(Word and item position data)
>>>

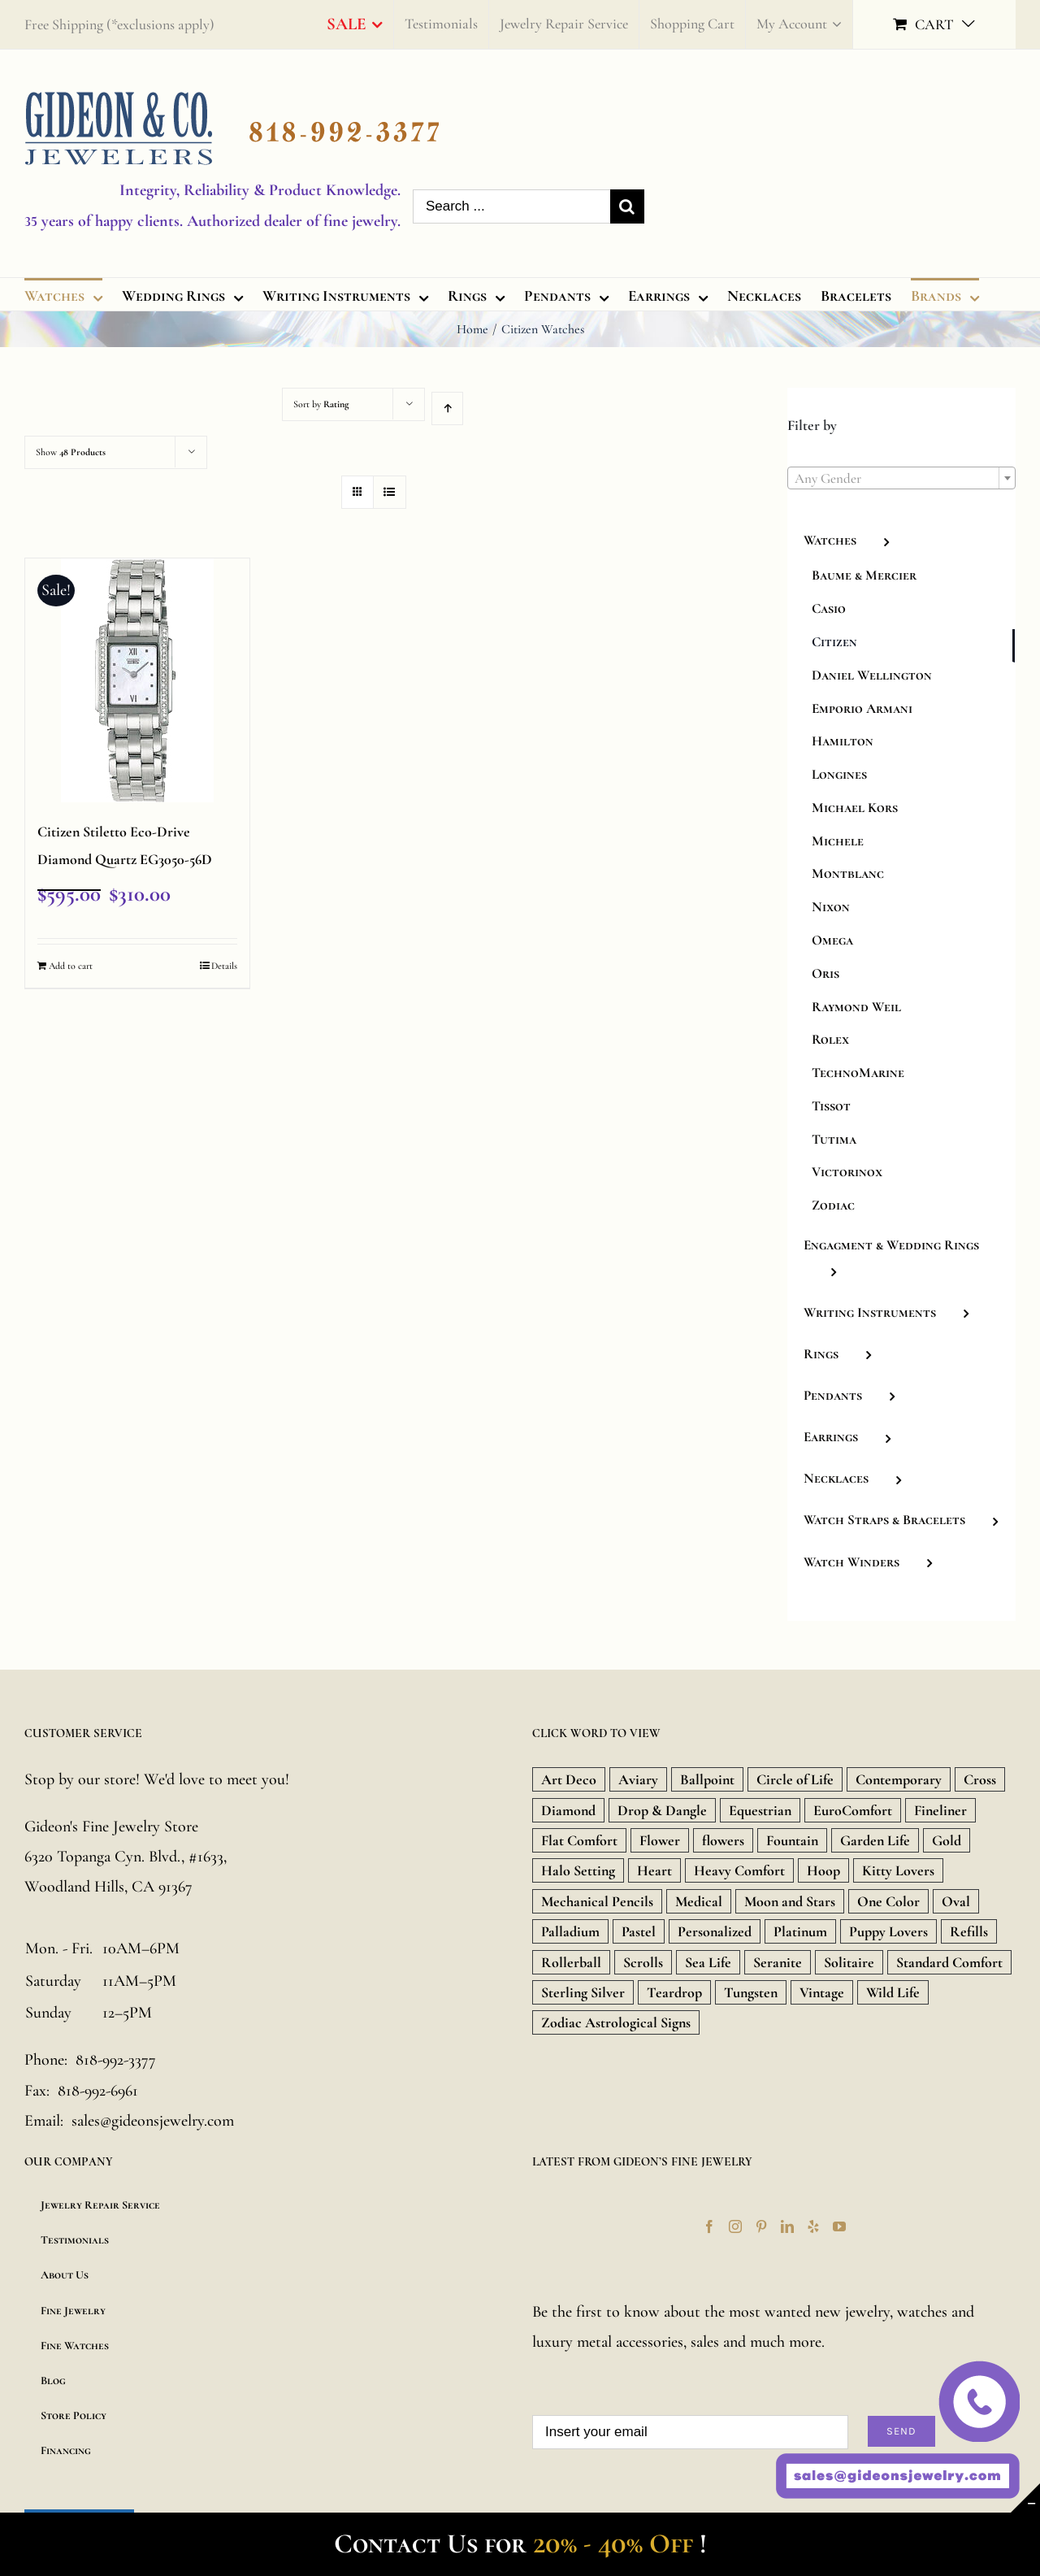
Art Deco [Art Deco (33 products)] (568, 1779)
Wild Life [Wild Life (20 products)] (893, 1992)
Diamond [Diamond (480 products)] (568, 1810)
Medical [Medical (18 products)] (698, 1901)
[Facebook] (709, 2226)
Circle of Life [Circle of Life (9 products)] (795, 1779)
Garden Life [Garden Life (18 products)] (875, 1840)
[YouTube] (839, 2226)
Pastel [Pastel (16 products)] (639, 1931)
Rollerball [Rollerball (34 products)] (571, 1962)
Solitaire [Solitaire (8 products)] (849, 1962)
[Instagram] (735, 2226)
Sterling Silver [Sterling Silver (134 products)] (583, 1992)
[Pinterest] (761, 2226)
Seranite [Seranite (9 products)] (777, 1962)
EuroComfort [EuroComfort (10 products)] (852, 1810)
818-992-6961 (98, 2090)
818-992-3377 (116, 2060)
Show (71, 452)
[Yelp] (813, 2226)
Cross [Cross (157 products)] (980, 1779)
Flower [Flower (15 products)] (659, 1840)
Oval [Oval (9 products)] (956, 1901)
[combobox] (901, 478)
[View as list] (389, 492)
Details (224, 965)
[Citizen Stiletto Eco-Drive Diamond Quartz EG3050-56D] (137, 680)
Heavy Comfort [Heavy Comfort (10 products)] (739, 1870)
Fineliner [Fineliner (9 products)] (940, 1810)
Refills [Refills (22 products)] (969, 1931)
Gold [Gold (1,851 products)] (946, 1840)
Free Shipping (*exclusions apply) (119, 24)
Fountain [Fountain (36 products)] (792, 1840)
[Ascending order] (447, 408)
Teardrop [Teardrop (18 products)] (674, 1992)
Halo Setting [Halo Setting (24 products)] (578, 1870)
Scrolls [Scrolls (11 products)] (643, 1962)
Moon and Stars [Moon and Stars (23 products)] (789, 1901)
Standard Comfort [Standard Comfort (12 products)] (949, 1962)
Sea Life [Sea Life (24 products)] (708, 1962)
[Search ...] (511, 206)
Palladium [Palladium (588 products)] (570, 1931)
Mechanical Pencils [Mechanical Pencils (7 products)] (597, 1901)
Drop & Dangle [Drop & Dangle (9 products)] (662, 1810)
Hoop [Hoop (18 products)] (823, 1870)
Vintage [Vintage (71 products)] (822, 1992)
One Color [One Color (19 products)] (888, 1901)
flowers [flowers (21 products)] (723, 1840)
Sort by (321, 404)
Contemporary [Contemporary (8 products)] (899, 1779)
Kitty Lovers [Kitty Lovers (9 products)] (898, 1870)
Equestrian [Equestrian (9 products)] (760, 1810)
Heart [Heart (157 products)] (654, 1870)
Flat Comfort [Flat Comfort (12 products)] (579, 1840)
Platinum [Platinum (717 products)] (800, 1931)
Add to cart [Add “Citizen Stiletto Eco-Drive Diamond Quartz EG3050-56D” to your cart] (71, 965)
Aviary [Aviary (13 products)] (638, 1779)
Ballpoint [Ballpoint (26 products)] (707, 1779)
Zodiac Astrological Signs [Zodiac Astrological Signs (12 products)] (616, 2022)
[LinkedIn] (787, 2226)
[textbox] (901, 478)
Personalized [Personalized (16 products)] (715, 1931)
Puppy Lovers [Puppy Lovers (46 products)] (888, 1931)
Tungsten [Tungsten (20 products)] (751, 1992)
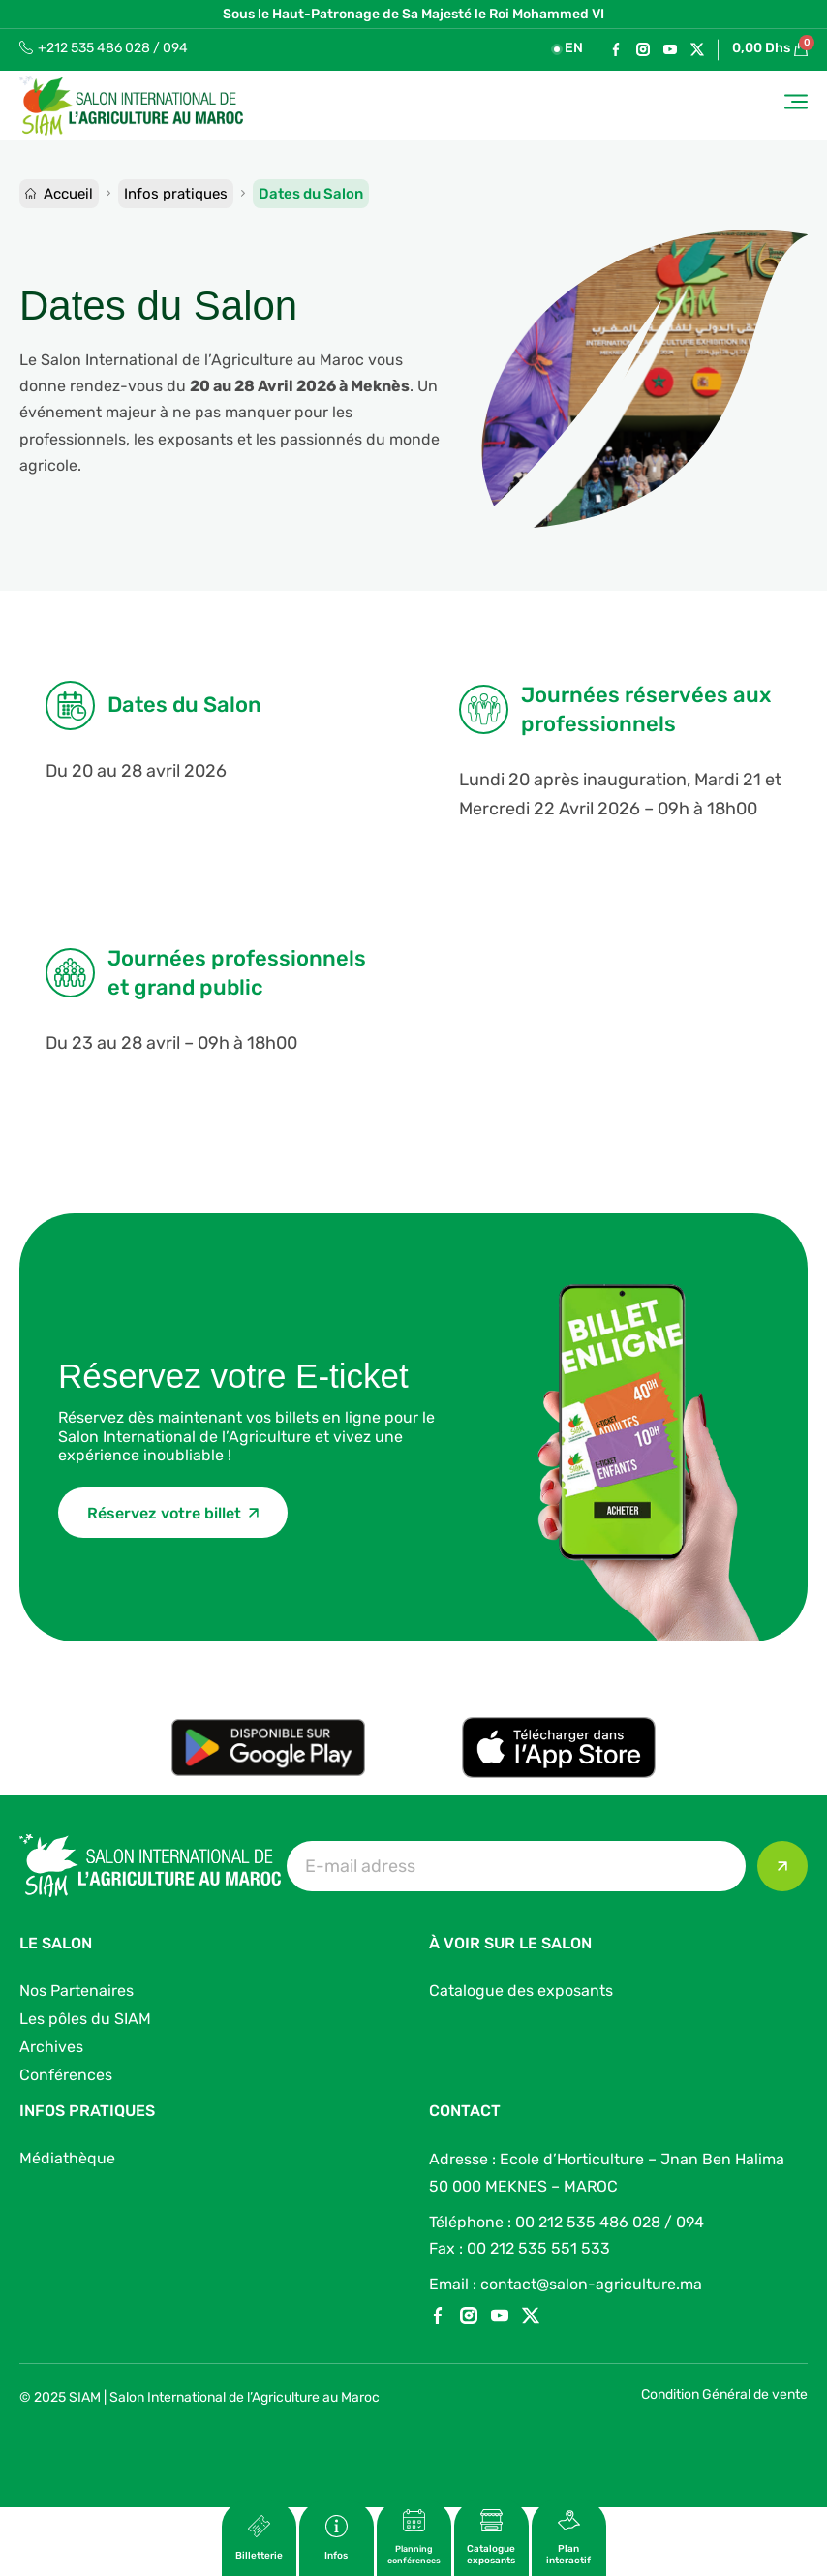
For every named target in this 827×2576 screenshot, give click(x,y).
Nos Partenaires (76, 1990)
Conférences (65, 2075)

<<<

Exercise task: Change every "Flower" to "Blossom" in the lines of the material that begin at the line containing "[Pinterest] (761, 2226)" and stop after the line containing "Heavy Comfort [Heavy". Return only those lines, with nothing else altered.

Full response:
[Pinterest] (761, 2226)
Seranite [Seranite (9 products)] (777, 1962)
EuroComfort [EuroComfort (10 products)] (852, 1810)
818-992-6961 (98, 2090)
818-992-3377 (116, 2060)
Show (71, 452)
[Yelp] (813, 2226)
Cross [Cross (157 products)] (980, 1779)
Blossom [Blossom (15 products)] (659, 1840)
Oval [Oval (9 products)] (956, 1901)
[combobox] (901, 478)
[View as list] (389, 492)
Details (224, 965)
[Citizen Stiletto Eco-Drive Diamond Quartz EG3050-56D] (137, 680)
Heavy Comfort [Heavy Comfort (10 products)] (739, 1870)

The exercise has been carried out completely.